Collected data
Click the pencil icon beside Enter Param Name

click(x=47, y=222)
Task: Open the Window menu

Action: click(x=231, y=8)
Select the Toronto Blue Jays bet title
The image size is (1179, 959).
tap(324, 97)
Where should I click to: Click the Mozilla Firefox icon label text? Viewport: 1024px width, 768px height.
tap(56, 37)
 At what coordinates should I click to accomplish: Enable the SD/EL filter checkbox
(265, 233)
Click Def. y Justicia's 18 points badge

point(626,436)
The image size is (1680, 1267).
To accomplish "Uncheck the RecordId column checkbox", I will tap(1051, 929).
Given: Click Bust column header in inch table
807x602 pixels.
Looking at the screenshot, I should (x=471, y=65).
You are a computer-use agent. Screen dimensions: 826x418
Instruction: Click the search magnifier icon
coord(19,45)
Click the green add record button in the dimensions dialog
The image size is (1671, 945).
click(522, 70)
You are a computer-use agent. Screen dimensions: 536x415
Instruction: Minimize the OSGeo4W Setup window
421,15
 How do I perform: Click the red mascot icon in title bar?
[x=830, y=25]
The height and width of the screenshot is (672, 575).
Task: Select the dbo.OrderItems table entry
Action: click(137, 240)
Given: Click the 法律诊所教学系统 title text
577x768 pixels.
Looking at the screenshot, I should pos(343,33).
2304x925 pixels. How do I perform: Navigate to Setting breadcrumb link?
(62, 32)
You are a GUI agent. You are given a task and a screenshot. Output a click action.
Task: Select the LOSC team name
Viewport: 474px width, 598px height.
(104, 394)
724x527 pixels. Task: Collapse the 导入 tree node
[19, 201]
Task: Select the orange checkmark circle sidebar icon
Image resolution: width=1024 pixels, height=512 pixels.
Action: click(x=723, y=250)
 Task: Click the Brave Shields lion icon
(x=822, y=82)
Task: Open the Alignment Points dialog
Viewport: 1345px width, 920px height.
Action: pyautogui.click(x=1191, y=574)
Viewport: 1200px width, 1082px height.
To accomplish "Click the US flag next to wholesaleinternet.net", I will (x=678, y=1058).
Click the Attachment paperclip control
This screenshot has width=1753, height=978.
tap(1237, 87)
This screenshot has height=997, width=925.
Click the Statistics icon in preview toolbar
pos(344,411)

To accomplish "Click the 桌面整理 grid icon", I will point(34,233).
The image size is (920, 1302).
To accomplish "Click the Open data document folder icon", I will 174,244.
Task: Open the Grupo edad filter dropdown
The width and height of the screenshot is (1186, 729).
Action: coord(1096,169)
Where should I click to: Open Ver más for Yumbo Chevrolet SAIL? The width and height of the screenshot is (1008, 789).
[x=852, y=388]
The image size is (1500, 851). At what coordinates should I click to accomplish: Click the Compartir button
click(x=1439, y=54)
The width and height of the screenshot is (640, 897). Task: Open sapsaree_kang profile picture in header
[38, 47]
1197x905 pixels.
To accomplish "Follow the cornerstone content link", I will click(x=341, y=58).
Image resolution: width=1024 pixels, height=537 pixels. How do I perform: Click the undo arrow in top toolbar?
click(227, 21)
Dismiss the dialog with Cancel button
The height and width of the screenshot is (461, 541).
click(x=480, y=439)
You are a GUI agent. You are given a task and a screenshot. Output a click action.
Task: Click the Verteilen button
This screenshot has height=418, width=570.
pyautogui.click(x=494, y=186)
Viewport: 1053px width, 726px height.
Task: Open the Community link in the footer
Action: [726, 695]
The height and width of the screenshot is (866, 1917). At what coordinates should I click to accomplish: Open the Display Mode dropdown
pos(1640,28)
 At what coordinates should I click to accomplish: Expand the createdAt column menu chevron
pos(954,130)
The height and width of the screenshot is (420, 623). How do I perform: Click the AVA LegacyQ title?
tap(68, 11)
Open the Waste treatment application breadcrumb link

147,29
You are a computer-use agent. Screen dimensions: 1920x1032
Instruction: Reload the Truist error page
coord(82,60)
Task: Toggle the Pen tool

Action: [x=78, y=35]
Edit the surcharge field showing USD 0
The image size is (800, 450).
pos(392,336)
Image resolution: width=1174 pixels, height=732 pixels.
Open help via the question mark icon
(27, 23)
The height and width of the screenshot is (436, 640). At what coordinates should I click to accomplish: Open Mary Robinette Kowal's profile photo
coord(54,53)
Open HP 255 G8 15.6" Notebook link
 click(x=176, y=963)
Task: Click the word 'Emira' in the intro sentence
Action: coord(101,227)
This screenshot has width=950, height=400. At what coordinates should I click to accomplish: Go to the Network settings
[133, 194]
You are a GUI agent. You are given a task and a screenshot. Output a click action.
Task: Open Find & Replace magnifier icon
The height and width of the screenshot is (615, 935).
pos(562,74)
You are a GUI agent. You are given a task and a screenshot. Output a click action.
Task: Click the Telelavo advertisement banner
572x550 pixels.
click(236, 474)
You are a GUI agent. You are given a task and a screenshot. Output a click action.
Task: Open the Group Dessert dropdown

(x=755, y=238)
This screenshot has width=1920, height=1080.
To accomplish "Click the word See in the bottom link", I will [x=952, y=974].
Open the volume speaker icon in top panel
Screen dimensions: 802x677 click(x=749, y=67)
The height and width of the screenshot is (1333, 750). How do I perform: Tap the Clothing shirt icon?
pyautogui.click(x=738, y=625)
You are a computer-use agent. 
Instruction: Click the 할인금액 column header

## ACTIVITY
Only a number is wanted here: the count of lines in the data that contain the string "computer".

## RESULT FOR THIS EXERCISE
4